## RECORDS SHOWN
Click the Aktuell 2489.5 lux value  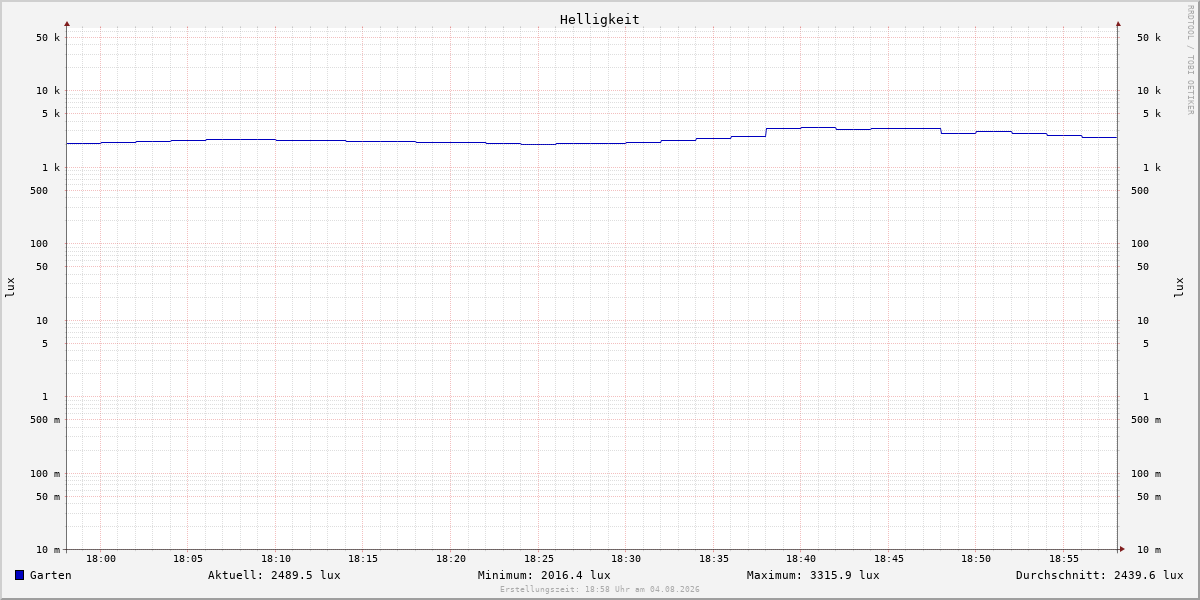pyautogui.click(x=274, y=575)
==
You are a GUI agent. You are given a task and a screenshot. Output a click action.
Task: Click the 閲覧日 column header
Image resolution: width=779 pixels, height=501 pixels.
---
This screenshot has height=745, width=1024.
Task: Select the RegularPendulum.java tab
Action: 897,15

## WHAT TO DO
Could you set down, word for word, only the lines above from the line with "Task: Click the 閲覧日 column header" to the line with "Image resolution: width=779", including both?

## OUTPUT FOR THIS EXERCISE
Task: Click the 閲覧日 column header
Image resolution: width=779 pixels, height=501 pixels.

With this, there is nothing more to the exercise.